Aufgabe 1 => Nenne sämtliche operativen Ziele, die laut dem Text zur postfossilen Mobilität bis 2030 erreicht werden sollen.
Aufgabe 2 => Welchen Titel trägt die Studie des Verkehrsministeriums in Baden-Württemberg, die der Text zur postfossilen Mobilität anführt?
Aufgabe 3 => Schreibe den Text zur postfossilen Mobilität im Anschluss an seinen letzten Satz weiter.

──────── Ausgangstext ────────

Reframing Mobility: Postfossile Mobilität

Die Kinder und Jugendlichen der «Fridays for Future»-Demonstrationen machen derzeit unmissverständlich deutlich, wie unverantwortlich unser «weiter so» in der Klimakrise und beim fossilen Verkehr ist. Bis 2030 sollen vier operative Ziele erreicht werden.

 

Ein Drittel weniger Autoverkehr bis 2030

Die Kinder und Jugendlichen der «Fridays for Future»-Demonstrationen machen derzeit unmissverständlich deutlich, wie unverantwortlich unser «weiter so» in der Klimakrise und beim fossilen Verkehr ist. Alle Versuche, die jungen Aktivist/innen zu diskreditieren, scheitern. Weil sich mit Scientists4Future auch die Profis, die sich nun wirklich mit der Klimaerwärmung auskennen, auf die Seite der jugendlichen Aktivist/innen schlagen. Was wir heute nicht an Treibhausgasen vermeiden, müssen wir morgen umso mehr einsparen. Das grüne Verkehrsministerium in Baden-Württemberg hat in seiner Studie «Klimaschutzszenario 2030» deutlich gemacht, was die Klimaschutzziele praktisch bedeuten. Die Expert/innen haben vier Handlungsfelder identifiziert, bei denen das Land und die Kommunen auch handlungsfähig sind. Folgende operative Ziele sollen bis 2030 erreicht werden:

  • Verdoppelung des öffentlichen Verkehrs (ÖVT).
  • Ein Drittel weniger Kfz-Verkehr in Städten.
  • Jedes dritte Auto wird klimaneutral angetrieben.
  • Die Hälfte aller Wege wird zu Fuß oder mit dem Rad zurückgelegt.

Minister Winfried Hermann hält angesichts dieses Zielport-folios wenig von Streit über Sinn oder Unsinn von Einzelmaßnahmen. Um die genannten Ziele zu erreichen, brauche man dringend und schnell einen Plan für eine Verkehrswende, die den Namen auch verdiene. Man werde, um die notwendigen Ziele zu erreichen, alles, was technisch möglich und sozial vertretbar sei, tun.

──────── Daten ────────

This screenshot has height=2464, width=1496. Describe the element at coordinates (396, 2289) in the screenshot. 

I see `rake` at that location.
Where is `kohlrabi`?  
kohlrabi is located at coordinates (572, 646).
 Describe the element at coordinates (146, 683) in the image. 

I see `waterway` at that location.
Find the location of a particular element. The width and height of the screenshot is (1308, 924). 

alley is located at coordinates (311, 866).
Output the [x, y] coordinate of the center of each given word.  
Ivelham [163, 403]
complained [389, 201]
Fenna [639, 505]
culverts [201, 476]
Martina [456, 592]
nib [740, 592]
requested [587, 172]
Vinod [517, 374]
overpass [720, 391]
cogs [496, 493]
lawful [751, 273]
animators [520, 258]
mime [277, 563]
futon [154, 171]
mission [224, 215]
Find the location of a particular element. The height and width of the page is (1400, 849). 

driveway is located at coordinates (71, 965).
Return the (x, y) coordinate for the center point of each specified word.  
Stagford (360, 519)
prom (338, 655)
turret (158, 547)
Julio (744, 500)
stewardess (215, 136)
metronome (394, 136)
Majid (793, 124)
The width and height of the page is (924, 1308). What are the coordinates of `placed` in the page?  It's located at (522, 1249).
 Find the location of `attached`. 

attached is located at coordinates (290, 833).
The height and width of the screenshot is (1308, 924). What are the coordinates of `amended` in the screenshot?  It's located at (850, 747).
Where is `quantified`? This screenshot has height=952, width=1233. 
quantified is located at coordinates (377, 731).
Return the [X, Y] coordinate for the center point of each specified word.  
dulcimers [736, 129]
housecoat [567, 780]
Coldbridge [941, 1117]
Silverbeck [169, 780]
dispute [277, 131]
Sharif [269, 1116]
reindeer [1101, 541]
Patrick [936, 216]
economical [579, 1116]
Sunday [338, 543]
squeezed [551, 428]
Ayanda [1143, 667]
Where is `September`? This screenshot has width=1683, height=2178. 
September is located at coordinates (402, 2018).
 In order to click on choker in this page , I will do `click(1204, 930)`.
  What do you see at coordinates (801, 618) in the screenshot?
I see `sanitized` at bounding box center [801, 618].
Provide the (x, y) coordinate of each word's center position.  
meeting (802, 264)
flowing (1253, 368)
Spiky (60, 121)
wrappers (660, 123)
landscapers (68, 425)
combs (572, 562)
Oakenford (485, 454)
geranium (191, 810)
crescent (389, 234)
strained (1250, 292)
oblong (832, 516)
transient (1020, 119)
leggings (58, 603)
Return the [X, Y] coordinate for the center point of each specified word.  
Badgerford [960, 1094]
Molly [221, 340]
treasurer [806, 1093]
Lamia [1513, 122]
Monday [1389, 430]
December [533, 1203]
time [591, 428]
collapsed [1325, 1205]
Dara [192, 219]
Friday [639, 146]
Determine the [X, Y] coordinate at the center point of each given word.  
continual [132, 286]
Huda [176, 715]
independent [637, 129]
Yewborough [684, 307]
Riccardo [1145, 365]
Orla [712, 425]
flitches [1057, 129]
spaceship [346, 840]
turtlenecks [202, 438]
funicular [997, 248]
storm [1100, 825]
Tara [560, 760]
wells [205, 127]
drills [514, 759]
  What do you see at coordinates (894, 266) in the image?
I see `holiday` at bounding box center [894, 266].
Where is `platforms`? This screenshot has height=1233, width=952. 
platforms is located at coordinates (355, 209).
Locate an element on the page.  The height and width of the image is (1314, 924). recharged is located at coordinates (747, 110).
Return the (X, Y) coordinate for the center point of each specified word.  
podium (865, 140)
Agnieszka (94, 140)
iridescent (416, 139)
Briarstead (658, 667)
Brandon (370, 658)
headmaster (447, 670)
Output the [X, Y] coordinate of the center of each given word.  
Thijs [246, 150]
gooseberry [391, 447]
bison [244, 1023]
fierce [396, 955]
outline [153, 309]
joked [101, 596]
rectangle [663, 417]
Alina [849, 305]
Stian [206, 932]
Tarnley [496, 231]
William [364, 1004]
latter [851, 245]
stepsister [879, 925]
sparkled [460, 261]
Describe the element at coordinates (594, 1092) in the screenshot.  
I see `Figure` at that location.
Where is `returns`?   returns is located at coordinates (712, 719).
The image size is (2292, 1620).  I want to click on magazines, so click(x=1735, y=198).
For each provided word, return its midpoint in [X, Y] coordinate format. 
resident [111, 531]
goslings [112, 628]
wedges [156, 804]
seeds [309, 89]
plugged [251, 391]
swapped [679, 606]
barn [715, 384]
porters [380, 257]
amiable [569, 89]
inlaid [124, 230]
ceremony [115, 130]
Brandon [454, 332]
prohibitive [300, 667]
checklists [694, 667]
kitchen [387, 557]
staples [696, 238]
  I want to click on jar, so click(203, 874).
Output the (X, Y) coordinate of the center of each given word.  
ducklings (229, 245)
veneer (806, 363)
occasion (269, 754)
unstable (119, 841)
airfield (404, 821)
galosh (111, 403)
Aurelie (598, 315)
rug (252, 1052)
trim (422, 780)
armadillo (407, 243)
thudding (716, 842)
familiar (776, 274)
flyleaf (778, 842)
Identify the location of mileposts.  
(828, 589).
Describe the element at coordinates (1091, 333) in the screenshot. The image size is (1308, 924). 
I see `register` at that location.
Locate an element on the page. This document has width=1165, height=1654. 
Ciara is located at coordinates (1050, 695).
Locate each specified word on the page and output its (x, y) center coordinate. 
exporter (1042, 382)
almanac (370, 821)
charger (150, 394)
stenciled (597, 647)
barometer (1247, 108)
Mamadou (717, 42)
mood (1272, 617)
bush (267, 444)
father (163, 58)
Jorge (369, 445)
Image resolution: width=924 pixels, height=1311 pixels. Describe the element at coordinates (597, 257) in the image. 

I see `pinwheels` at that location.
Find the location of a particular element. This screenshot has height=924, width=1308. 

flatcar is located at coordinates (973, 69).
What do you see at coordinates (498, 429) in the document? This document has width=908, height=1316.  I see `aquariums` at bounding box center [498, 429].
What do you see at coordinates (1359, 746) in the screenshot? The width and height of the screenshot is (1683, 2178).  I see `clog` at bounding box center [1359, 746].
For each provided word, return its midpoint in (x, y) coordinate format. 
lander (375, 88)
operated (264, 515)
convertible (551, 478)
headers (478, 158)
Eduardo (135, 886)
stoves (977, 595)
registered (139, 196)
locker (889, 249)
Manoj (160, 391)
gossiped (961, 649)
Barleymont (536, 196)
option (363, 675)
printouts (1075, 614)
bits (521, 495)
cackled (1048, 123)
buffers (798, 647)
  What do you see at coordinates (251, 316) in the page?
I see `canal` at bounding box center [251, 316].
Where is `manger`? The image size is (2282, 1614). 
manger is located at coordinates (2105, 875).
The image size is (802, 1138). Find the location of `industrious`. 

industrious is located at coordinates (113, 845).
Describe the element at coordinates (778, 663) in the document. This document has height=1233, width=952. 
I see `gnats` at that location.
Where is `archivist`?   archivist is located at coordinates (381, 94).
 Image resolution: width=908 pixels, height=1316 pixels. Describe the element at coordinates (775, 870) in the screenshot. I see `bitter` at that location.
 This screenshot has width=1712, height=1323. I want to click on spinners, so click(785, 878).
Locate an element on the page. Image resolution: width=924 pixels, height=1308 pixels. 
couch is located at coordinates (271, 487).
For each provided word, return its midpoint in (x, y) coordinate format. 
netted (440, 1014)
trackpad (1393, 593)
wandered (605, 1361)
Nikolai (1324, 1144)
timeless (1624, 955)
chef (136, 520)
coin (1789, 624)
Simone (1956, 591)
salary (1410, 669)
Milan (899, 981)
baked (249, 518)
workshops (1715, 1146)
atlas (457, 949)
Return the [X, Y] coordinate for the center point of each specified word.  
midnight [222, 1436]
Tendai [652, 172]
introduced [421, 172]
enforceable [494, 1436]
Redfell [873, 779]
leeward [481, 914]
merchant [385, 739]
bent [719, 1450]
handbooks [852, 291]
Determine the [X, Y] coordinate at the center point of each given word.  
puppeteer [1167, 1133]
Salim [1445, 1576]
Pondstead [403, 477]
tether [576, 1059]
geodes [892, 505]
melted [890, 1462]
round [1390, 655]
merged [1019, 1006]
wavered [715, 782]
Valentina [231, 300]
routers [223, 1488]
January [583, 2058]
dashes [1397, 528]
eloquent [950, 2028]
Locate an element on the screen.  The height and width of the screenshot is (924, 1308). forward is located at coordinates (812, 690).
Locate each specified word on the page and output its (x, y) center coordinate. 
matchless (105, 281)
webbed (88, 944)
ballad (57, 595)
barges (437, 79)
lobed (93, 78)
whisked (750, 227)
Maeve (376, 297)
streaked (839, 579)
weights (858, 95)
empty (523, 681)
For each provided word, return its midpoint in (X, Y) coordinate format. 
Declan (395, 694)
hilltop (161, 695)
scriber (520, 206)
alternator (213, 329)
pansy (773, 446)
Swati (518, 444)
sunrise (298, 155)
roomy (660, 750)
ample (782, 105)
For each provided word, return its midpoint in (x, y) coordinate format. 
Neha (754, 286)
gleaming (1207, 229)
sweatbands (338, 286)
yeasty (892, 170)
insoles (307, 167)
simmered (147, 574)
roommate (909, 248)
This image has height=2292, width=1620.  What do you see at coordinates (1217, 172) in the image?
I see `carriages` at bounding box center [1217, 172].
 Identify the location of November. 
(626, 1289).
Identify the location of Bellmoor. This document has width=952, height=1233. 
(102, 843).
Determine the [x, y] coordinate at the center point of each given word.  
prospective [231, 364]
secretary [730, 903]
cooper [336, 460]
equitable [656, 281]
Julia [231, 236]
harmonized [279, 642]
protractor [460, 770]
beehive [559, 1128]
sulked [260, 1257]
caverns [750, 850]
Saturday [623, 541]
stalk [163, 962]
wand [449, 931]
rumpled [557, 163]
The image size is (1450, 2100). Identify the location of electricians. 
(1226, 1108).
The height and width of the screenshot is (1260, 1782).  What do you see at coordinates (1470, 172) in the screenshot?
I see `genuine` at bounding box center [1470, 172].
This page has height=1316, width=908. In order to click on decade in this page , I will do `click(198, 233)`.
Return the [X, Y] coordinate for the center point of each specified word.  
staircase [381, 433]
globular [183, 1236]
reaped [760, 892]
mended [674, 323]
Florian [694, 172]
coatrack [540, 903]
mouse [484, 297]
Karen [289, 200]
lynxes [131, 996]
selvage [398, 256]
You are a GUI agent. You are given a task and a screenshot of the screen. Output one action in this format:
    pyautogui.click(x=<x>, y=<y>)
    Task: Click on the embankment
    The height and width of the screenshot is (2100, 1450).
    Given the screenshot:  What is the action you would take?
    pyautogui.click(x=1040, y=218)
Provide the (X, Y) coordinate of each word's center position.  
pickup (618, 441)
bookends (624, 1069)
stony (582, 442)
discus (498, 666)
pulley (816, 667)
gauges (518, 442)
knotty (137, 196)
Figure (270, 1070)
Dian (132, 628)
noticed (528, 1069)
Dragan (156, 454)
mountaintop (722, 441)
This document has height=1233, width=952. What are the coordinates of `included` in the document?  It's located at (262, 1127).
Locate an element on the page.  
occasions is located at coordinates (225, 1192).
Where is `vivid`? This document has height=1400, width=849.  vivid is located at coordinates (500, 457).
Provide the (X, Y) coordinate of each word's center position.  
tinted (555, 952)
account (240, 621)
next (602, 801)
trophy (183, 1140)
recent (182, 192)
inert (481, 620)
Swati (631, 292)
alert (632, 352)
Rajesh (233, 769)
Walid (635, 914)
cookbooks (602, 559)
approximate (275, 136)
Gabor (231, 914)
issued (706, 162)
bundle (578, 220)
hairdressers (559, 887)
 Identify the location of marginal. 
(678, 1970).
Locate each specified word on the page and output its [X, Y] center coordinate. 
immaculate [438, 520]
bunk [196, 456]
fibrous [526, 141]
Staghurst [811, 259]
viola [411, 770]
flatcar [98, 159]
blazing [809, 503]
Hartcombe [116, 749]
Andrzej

────────

Lösung 1 =>
- Verdoppelung des öffentlichen Verkehrs (ÖVT)
- Ein Drittel weniger Kfz-Verkehr in Städten
- Jedes dritte Auto wird klimaneutral angetrieben
- Die Hälfte aller Wege wird zu Fuß oder mit dem Rad zurückgelegt

Lösung 2 => «Klimaschutzszenario 2030»

Lösung 3 =>
Dazu passt das Thesenpapier, das Anton Hofreiter, der Fraktionsvorsitzende der grünen Bundestagsfraktion, Anfang April vorlegte. Die Grünen fordern darin, dass ab 2030 keine Kraftfahrzeuge mehr mit Verbrennungsmotor zugelassen werden sollen. Ähnliche Regelungen sind bereits in mehreren Ländern in Kraft. So sollen in Norwegen ab 2025 keine Neuwagen, die mit fossilen Kraftstoffen betrieben werden, mehr auf den Markt kommen. Dänemark möchte den Verbrennerausstieg bis 2030 vollziehen, Frankreich bis 2040. Und auch der Bundesrat hatte sich für das Jahr 2030 als Enddatum für die Neuzulassung von Verbrennern ausgesprochen.

Wohlgemerkt: Fossil angetriebene Autos, die 2030 bereits zugelassen sind, dürfen auch weiter gefahren werden. Das Datum, ab dem keine weiteren Verbrenner mehr zugelassen werden, muss allerdings in einem vernünftigen Abstand zum Jahr 2050 liegen, in dem man bei Null-Emissionen auch im Verkehr angekommen sein will.

Im Grunde liegt die Agenda für eine Verkehrswende auf der Hand. Der Fuhrpark von 43 Millionen Pkw muss deutlich reduziert werden, die Antriebsenergie für die verbleibenden Kraftfahrzeuge muss möglichst schnell klimaneutral erzeugt werden. Um mit weniger Autos die gleiche Mobilität aufrechtzuerhalten, muss das Angebot an Alternativen ausgeweitet, verbessert und miteinander nutzerfreundlich vernetzt werden. Das heißt konkret, wir brauchen mehr und besseren ÖV, mehr Fuß- und Radverkehr, andere Nutzungsgewohnheiten für das Auto, möglichst als Sharing-Fahrzeug eingebunden in die multimodale Mobilitätskette, und eben genau die moderne und digital gestützte Vernetzung dieser integrierten multimodalen Mobilität mit einfachem Zugang für alle Bürgerinnen und Bürger.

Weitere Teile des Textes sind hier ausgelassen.